The road to recovery requires a bold business plan

  • By ICN Bureau | April 11, 2024

Europe has been more impacted by the energy crisis than other regions, structural issues need to be addressed. the EU27 chemical industry has been gradually losing its competitive edge in the global market. As energy-intensive industry, high energy costs are the Achilles heel of our industry, especially when compared to the United States and Middle East who have the advantage of lower energy costs. But energy costs are not the only contributing factor. Stalling investments in Europe could also be attributed to regulatory uncertainty, unclarity about derisking schemes for innovations, and overall lack of confidence and predictability in Europe’s industrial policy, making it cumbersome to do business in the European Union. To ensure Europe becomes an interesting place for investment, we need a business case, as called for in Antwerp Declaration for a European Industrial Deal

Confidence in the chemical sector has been seeing an upward trend, the trade balance is recovering as destocking seems to be coming to an end. The level of inflation is expected to fall from 5.4% in 2023 to 2.3% in 2024 (source: European Central Bank, macroeconomic projections, March 2024). Even though these are positive signs, it is too early to say if this trend is the beginning of an upcycle.

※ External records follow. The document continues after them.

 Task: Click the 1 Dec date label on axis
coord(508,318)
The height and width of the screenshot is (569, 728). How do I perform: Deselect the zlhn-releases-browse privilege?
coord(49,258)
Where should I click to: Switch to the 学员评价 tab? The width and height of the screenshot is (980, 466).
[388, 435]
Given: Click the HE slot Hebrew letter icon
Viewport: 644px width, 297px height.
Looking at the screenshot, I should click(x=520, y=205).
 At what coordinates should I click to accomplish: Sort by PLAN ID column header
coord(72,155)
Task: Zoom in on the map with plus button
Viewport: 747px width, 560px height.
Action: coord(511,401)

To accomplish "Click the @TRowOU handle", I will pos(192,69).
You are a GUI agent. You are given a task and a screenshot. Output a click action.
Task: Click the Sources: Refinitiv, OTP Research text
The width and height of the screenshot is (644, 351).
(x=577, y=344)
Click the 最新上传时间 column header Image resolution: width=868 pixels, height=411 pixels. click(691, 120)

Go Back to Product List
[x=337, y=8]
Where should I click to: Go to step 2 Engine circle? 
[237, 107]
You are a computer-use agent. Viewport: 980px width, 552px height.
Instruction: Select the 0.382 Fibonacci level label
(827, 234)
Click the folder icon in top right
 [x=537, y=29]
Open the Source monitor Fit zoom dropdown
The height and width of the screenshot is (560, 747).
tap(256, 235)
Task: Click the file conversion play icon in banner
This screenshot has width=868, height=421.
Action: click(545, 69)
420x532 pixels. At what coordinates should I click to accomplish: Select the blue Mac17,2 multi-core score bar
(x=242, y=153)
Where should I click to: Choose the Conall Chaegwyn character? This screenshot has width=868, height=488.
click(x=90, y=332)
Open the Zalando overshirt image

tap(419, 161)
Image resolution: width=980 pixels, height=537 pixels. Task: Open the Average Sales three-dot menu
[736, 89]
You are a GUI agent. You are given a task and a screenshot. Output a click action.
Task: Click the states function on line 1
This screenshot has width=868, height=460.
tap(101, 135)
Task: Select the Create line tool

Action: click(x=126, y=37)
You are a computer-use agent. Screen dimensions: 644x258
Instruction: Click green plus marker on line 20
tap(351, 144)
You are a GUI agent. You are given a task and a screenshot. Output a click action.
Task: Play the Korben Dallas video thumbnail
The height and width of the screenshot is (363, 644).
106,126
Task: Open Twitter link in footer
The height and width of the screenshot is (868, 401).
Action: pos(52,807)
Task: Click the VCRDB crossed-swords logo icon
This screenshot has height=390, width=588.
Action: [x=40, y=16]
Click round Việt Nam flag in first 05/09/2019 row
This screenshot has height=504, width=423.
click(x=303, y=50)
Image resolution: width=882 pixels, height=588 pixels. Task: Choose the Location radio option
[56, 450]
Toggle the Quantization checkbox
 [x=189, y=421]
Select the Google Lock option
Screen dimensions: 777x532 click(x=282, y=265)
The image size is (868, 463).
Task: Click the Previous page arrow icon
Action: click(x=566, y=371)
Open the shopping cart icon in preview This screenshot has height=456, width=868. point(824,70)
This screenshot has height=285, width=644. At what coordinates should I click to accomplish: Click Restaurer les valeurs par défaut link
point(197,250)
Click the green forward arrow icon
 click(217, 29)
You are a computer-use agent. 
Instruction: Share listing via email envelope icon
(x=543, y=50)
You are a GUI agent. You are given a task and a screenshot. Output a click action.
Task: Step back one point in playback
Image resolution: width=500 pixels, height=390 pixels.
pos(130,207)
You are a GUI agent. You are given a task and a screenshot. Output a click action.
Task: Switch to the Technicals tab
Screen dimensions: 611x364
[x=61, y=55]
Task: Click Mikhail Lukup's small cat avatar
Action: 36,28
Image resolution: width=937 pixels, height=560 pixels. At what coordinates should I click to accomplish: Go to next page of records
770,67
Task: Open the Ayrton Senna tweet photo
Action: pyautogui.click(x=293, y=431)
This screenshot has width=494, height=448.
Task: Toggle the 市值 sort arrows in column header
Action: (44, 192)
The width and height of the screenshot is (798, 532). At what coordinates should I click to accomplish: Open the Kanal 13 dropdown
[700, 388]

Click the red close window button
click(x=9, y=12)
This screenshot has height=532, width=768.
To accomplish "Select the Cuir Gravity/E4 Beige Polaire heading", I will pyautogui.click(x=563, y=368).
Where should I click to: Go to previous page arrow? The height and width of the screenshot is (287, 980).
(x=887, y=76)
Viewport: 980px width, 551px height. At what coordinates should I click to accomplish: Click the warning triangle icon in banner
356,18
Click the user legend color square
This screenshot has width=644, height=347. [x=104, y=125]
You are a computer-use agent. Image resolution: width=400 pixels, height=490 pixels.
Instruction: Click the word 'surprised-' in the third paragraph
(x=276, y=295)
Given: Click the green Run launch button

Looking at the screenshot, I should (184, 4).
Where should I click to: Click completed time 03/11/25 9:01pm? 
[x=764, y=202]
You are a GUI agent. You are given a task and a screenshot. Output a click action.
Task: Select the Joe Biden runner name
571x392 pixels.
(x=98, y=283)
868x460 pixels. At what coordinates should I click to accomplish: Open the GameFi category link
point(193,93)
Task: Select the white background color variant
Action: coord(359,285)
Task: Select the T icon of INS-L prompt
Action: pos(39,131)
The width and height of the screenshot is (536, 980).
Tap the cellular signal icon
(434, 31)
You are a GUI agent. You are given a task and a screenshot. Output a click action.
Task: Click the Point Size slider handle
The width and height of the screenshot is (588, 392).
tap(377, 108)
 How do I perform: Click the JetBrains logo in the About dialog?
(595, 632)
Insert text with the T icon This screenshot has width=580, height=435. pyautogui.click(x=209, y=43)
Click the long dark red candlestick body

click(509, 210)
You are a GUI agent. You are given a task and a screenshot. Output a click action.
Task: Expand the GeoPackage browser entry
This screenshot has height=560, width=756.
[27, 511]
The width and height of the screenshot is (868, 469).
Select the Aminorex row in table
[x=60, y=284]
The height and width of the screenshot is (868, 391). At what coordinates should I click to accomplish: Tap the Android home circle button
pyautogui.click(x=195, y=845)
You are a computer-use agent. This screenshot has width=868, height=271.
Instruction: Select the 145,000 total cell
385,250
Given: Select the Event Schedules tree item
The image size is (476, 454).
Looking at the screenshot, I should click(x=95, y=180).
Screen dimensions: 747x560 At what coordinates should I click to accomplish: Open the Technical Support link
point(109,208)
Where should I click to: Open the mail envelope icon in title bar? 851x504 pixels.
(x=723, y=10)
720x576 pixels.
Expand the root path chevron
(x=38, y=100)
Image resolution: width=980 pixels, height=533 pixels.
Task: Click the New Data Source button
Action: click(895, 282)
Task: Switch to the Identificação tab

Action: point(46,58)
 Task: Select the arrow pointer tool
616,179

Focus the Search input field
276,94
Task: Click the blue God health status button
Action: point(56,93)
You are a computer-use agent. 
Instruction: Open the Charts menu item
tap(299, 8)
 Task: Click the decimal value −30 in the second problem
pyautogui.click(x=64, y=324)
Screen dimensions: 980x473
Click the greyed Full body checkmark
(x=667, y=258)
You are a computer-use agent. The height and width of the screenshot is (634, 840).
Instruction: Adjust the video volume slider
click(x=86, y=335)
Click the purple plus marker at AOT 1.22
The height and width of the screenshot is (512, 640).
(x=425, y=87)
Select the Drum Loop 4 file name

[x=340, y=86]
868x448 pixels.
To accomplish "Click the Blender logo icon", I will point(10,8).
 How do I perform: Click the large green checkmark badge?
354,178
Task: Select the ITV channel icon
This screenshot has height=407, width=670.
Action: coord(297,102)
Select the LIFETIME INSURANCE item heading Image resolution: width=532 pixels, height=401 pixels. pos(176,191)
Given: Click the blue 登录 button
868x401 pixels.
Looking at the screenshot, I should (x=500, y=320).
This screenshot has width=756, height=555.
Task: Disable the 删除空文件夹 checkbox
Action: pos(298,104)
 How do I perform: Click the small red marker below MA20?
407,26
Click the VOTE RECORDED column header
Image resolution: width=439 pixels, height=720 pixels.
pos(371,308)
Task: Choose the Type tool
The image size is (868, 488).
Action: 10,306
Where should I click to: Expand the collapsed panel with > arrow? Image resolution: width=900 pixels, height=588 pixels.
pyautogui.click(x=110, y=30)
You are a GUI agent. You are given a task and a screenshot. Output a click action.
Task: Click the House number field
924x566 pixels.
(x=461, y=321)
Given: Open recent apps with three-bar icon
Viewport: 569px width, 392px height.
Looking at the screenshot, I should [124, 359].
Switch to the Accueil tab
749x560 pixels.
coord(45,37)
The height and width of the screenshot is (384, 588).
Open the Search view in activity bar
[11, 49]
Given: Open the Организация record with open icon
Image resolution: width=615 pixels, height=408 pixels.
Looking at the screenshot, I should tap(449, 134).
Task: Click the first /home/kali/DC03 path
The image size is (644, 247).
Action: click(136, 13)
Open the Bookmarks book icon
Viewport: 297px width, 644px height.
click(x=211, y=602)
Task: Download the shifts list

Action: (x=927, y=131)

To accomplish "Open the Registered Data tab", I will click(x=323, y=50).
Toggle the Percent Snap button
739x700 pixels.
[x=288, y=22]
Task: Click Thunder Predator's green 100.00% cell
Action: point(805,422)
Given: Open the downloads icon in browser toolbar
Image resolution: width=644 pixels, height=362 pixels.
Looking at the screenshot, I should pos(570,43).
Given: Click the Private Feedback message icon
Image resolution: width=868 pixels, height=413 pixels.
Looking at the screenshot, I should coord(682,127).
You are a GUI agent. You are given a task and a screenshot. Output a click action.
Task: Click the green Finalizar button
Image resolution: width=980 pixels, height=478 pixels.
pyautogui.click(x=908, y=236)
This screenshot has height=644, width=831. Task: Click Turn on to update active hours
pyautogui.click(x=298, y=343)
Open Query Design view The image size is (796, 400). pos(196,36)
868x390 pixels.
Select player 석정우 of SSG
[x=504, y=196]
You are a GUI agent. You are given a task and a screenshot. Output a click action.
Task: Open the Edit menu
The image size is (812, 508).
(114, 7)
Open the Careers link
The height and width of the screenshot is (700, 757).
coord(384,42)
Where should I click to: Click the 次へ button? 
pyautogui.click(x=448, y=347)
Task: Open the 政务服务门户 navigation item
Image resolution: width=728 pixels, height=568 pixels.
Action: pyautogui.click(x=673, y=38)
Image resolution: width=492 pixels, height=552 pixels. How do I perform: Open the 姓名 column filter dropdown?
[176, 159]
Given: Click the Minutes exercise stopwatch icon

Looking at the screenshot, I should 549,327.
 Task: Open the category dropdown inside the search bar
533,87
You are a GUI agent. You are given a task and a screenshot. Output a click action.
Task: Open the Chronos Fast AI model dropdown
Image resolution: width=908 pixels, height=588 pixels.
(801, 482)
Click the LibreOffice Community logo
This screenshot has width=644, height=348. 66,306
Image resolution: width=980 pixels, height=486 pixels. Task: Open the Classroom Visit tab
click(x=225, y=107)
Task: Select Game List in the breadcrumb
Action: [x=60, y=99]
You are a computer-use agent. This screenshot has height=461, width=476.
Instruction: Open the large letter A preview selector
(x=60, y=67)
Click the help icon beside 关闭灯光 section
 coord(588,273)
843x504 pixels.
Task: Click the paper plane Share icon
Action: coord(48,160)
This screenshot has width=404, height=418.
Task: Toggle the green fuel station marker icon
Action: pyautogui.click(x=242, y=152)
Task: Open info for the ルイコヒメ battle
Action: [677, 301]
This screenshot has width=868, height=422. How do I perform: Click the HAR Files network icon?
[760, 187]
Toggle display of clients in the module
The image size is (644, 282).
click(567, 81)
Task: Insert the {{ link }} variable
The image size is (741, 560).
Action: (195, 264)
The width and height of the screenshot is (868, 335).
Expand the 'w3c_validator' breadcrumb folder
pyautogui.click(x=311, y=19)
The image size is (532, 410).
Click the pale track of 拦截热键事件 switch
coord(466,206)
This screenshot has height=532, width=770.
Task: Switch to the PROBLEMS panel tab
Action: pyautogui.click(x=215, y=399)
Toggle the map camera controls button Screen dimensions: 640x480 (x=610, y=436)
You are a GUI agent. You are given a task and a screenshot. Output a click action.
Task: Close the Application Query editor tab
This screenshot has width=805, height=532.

European gas prices in January 2024: 64% below 2022 levels

The chemical industry is energy intensive and therefore highly affected by gas prices. The current gas prices are at least 50% above the pre-crisis level (2021). In January 2024, the gas price was 64% below 2022 levels (30.2 vs 84.7, EUR/MWh), and 47% below 2023 levels (30.2 vs 54.7, EUR/MWh). Yet compared to the USA, the gas price in Europe remains 3.9 times higher (January 2024, 30.2 vs 7.8 EUR/MWh). This leaves Europe at a competitive disadvantage with the USA (among others).

EU27 economic sentiment slightly down in Feb-2024

In February 2024, the Economic Sentiment Indicator (ESI) decreased slightly in both the EU and the euro area. The ESI deteriorated markedly in Italy and slightly in Germany and Poland, while it improved strongly in the Netherlands and remained broadly stable in France and Spain. The mild decline of the ESI was due to lower confidence among services, retail trade and construction managers, while confidence remained broadly stable in industry and increased slightly among consumers.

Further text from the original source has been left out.